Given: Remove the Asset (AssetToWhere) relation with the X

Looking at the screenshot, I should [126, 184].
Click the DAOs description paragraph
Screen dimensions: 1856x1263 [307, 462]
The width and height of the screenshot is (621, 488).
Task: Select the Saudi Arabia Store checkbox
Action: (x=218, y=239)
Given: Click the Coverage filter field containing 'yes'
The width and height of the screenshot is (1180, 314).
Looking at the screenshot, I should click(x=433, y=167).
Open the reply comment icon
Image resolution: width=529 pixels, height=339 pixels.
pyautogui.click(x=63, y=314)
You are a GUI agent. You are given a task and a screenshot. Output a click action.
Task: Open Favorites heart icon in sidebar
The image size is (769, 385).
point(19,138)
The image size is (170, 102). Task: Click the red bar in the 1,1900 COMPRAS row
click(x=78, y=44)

Assigned task -
Nothing but the lines from the one containing "Image resolution: width=529" through the final line of the data above is to be reproduced, each exactly as written.

Written reply -
Image resolution: width=529 pixels, height=339 pixels.
pyautogui.click(x=63, y=314)
You are a GUI agent. You are given a task and a screenshot. Output a click action.
Task: Open Favorites heart icon in sidebar
The image size is (769, 385).
point(19,138)
The image size is (170, 102). Task: Click the red bar in the 1,1900 COMPRAS row
click(x=78, y=44)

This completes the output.